[Saved entries]
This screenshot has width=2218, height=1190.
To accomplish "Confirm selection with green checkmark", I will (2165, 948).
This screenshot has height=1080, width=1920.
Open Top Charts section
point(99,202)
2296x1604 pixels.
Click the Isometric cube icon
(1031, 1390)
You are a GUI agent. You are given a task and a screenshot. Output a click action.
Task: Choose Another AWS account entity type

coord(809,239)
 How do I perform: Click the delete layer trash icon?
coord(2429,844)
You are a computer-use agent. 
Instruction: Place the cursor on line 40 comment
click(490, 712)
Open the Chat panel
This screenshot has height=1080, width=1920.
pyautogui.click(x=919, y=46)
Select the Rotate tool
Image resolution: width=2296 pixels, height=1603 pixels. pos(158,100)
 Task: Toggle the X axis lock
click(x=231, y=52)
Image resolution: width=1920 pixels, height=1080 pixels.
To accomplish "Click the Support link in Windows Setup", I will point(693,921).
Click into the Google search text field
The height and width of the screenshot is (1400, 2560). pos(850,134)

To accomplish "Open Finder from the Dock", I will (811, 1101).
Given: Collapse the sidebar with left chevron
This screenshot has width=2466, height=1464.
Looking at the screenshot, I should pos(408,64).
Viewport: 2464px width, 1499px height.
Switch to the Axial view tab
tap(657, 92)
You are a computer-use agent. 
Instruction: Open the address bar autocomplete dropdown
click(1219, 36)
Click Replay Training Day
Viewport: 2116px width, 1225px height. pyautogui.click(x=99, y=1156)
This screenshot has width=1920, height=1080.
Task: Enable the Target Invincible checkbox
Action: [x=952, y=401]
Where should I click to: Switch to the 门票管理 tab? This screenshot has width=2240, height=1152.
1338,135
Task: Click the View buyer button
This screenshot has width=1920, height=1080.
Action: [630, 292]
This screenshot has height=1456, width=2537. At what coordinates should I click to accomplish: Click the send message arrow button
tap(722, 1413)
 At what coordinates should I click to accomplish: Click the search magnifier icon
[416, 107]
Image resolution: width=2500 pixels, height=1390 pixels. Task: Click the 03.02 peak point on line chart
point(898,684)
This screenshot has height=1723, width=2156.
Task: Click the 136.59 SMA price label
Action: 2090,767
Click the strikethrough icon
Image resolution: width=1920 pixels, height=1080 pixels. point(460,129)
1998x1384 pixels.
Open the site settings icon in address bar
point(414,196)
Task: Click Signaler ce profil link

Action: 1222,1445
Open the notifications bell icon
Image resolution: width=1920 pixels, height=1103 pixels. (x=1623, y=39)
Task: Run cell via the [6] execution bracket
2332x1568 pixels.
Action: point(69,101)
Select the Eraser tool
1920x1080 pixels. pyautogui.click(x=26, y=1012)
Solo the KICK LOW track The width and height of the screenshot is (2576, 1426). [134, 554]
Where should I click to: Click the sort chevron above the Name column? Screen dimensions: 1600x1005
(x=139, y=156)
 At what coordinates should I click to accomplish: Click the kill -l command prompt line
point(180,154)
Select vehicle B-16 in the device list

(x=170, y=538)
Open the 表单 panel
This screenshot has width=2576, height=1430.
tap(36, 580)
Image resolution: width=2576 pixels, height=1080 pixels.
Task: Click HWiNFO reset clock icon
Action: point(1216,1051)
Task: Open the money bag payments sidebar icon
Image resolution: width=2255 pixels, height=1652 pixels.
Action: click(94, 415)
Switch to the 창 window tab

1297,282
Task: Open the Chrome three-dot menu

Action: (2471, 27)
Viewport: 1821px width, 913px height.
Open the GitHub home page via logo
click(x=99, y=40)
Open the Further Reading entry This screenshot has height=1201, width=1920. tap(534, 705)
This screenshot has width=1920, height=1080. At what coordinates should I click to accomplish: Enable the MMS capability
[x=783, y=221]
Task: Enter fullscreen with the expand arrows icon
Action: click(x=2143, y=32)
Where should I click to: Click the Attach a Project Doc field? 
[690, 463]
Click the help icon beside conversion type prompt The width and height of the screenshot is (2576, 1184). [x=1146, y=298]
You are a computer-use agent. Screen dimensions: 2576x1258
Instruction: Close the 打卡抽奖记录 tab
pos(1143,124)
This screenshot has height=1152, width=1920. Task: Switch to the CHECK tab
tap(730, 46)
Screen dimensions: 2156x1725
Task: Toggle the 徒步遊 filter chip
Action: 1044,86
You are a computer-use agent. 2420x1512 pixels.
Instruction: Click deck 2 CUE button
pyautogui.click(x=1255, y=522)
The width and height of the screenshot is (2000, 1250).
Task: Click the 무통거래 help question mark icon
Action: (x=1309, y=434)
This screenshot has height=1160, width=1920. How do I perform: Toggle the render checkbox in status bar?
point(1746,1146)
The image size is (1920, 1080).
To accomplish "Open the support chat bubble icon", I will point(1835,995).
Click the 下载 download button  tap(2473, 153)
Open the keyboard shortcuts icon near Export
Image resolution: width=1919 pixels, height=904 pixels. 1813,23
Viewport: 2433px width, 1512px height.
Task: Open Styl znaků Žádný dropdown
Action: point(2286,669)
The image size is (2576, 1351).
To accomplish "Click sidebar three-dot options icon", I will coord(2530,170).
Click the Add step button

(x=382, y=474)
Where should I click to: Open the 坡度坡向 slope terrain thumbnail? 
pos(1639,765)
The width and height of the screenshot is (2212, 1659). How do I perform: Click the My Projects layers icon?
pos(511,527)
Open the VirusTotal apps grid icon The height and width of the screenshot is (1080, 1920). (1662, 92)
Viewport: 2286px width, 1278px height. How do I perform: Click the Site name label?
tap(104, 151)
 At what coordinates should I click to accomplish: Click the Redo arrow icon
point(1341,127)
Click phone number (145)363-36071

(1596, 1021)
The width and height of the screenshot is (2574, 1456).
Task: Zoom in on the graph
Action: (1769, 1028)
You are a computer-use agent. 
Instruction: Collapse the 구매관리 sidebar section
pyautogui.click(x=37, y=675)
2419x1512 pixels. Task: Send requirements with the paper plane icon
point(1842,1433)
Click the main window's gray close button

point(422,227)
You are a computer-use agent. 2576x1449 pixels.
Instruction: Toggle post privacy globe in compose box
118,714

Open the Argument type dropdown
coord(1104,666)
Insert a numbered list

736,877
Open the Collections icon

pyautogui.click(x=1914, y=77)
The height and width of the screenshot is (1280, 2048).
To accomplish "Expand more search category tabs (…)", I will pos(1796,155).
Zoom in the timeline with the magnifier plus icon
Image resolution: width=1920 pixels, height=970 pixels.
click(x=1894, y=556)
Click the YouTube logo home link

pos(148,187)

▶ **TASK**
Scan the records above and report every line with the string "size".

▶ **THE ANSWER**
The image size is (1920, 1080).
The image size is (2576, 1351).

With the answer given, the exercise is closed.